El mundo entero se une bajo el #PrayForKyoAni en solidaridad por el brutal ataque sufrido por el studio 1 de Kyoto Animation, ubicado en la ciudad de Uji.

Ayer muchos nos levantamos con una terrible noticia: la emisora de noticias pública de Japón NHK informaba de que un hombre de 41 años había prendido fuego al edificio del Estudio 1 de Kyoto Animation, ubicado en la ciudad de Uji, cerca de la estación Rokujizō. Tras una jornada en la que la actualización de la información sobre el incidente iba dejando un incremento de fallecidos, llegando a las 33 víctimas mortales y 35 heridos, 10 de ellos en estado grave, el Departamento de bomberos de Kioto confirmaba el fin de las labores de rescate de cuerpos y la extinción del fuego cinco horas después de su inicio. El departamento de bomberos señaló que la mayoría de los fallecidos se encontraban en el último piso del edificio ya que varios de los trabajadores habían muerto al desplomarse las escaleras que llevaban a la azotea, la cual sólo se podía abrir desde fuera, imposibilitando la huida. No obstante, uno de los bomberos que participó en las labores de extinción señaló que la cifra de fallecidos podría aumentar, ya que “se deben quitar los escombros caídos y podríamos encontrar más” cuerpos.

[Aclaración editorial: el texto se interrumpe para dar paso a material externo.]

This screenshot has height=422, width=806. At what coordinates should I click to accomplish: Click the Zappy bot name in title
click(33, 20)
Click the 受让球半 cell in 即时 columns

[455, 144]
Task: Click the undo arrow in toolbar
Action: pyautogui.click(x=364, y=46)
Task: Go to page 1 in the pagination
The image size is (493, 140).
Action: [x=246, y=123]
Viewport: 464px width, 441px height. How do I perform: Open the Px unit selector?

El incendio dio comienzo a las 10.30 hora local (las 03.30 hora peninsular), cuando un hombre cuya identidad no ha sido revelada entró en la sede de la compañía. Tras arrojar gasolina, prendió fuego al tiempo que gritaba “¡Tu mueres!” (o “¡Morid!”, según la traducción empleada en cada medio). Un trabajador de una oficina cercana ha declarado a NHK que escuchó “una explosión repentina y un ruido muy fuerte”, afirmación en la que coinciden los diversos testigos del incidente que han sido entrevistados por diversos canales locales y que añaden que “el humo negro y el olor del incendio eran terribles”. Asimismo, una de los testigos de la escena explicó al diario Mainichi que cuando la policía detuvo al presunto culpable «estaba descalzo y cubierto de sangre, y había perdido la piel de los brazos por las quemaduras. Su pelo también estaba chamuscado. Vestía una camiseta y unos vaqueros, pero su ropa estaba ardiendo».

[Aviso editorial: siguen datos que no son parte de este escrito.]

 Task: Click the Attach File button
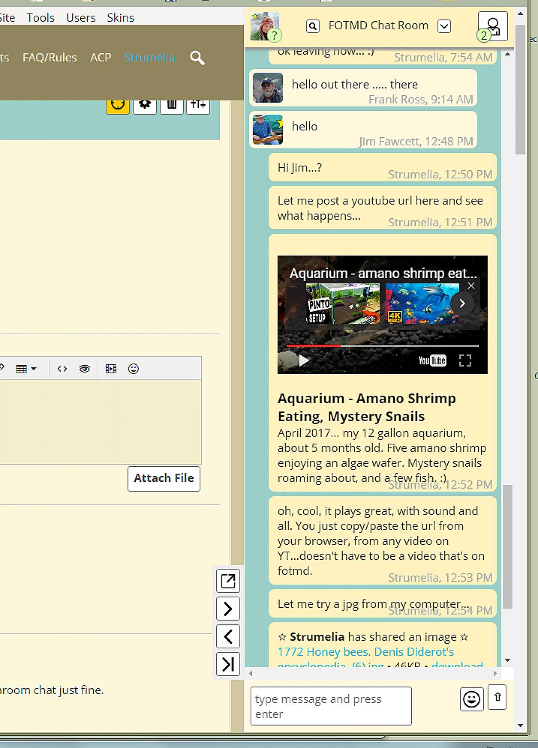(164, 478)
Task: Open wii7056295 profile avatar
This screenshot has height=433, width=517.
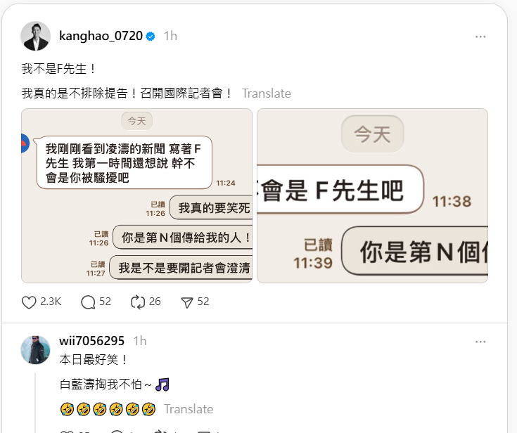Action: pyautogui.click(x=36, y=349)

La policía de Kioto ha abierto una investigación sobre este suceso, aunque los primeros indicios apuntan a que el sospechoso utilizó un líquido inflamable “similar a la gasolina”, por lo que se estaría hablando de un incendio provocado. En el lugar de los hechos se encontraron varios cuchillos, aunque de momento no se han podido ligar al acusado del incendio. La policía también se encuentra investigando unas declaraciones de uno de los presentes que sitúan al culpable en una gasolinera cercana, a unos 500 metros del edificio de KyoAni, donde compró 40 litros de gasolina unos 30 minutos antes de que se desatara el incendio. Actualmente el acusado se halla bajo arresto policial en el hospital, ya que se encuentra entre los heridos. Aunque ha confirmado a la policía ser el ejecutor del incendio, de momento se desconoce el móvil del ataque. Por su parte, Kyoto Shimbun también ha informado que cuando el presunto culpable fue detenido, el hombre dijo que supuestamente incendió el edificio porque «[me] robaron mi novela».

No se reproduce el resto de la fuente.